Well, my plans for Friday went a bit awry and instead I found myself in a rather good and cheap Chinese restaurant on Shad Thames slightly wankered at quarter to midnight. Nevermind, I made it home. Somehow.

Saturday I managed to make it to the river and watch Jenny shout at her eight from Hammersmith Bridge (no, no, she was in the boat, we were on the bridge). Then straight to the pub, and, via a chain of events which would be too boring to describe, by the evening, having re-acquired Jen, wound up in an Italian restaurant which suspiciously resembled the BadaBing from the Sopranos. And the waiter looked like Pussy. This kind of thing keeps happening to us: last time it was the Spanish Mafia, though I'm not going to tell that story.

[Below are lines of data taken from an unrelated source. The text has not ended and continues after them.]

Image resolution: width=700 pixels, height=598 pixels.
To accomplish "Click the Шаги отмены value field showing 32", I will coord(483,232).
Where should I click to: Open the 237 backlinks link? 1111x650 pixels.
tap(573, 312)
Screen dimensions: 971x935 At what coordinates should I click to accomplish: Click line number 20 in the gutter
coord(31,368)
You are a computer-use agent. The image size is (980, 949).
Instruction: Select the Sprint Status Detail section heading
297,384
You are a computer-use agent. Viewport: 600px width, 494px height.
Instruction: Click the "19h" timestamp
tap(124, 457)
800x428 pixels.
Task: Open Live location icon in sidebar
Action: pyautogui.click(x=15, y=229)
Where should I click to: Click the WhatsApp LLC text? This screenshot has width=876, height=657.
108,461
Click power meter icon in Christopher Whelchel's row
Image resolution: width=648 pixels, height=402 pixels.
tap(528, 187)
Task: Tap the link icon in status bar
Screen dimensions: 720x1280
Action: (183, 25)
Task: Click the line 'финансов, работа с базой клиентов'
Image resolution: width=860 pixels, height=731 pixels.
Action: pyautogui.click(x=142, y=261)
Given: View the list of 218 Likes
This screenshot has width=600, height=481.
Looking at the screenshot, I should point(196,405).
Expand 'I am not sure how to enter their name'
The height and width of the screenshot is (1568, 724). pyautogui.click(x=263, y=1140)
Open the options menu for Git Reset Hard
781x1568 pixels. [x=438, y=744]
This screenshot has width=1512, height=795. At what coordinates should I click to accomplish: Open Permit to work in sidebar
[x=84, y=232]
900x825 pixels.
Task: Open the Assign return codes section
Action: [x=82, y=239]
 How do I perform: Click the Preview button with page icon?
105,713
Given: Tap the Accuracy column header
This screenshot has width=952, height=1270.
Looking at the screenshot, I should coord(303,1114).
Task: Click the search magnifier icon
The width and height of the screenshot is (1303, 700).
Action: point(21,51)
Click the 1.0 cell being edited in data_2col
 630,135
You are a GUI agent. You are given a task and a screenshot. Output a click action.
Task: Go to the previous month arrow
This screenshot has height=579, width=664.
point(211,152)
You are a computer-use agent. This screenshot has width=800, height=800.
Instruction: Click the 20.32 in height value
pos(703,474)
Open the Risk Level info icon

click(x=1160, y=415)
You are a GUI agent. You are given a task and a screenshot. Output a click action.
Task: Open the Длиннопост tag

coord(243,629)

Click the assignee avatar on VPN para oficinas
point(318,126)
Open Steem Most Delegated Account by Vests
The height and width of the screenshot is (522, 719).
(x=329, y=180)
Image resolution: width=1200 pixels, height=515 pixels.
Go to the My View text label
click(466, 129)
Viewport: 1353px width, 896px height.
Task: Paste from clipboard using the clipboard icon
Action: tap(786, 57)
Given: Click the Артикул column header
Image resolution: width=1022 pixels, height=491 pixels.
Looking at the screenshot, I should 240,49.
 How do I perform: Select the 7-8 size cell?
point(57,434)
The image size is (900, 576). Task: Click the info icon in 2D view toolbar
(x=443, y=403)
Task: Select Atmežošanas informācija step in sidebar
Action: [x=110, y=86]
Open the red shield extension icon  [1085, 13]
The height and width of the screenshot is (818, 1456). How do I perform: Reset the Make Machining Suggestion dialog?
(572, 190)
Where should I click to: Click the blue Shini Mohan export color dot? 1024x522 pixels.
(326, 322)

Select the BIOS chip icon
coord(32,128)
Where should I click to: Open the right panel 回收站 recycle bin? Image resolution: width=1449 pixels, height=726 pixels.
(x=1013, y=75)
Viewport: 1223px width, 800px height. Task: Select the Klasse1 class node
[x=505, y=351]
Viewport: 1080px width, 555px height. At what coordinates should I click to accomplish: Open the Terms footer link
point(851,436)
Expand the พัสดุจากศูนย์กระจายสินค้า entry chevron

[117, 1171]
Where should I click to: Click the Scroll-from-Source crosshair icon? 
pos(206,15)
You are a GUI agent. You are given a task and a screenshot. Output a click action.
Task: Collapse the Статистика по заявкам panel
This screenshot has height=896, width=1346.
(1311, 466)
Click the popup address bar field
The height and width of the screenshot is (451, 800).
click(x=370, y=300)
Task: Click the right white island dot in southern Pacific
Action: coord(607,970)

The lurgy rehit about midnight and I couldn't face struggling back to Primrose Hill, so I ended up staying at R&S flat for the night, as did A. Watched War Porn for an hour or so when I woke up, ("9, wow that's early" "No, it's 10" "Bugger. Well, it's still early") which was as much as I could take: I don't have all they newfangled channels and have been limiting myself to my usual diet of an hour and a half of Today in the morning plus an occasional addition of Newsnight or Channel 4 News. Five minutes of watching a tank trying to shoot down a telegraph pole is enough to drive one to drink. Though the little red button for interactive viewing does make one wonder: how long before the tanks are all on wireless internet and are controlled by a bunch of teenagers with playstations and gameboys wired in?

Anyway, back to the river, abandoning my fine and sensible plans of going home, to pretend to watch the veteran crew of Jenny's club while in fact reading the papers and breakfasting on Bloody Marys. Which is a fine way to breakfast, though the barman did ask me if I wanted vodka in my Bloody Mary, so I had to kill him.

Finally home and up to Primrose Hill itself with a book. It's fantastic living less than a hundred yards from one of London's best views, most pleasant green bits, etc. However, on a good weekend quite a lot of the rest of London invades (how dare they). Still, a good afternoon with trashy fantasy.

Oh, and Cafe Corfu, one of my favourite restaurants, for Greek music all on my ownsome at the end of the day.

And that's why I didn't do my homework miss.

It's actually tomorrow that I technically become a full member of Chambers, though I've been almost so for six months and known I would for sure for quite a few. Cool.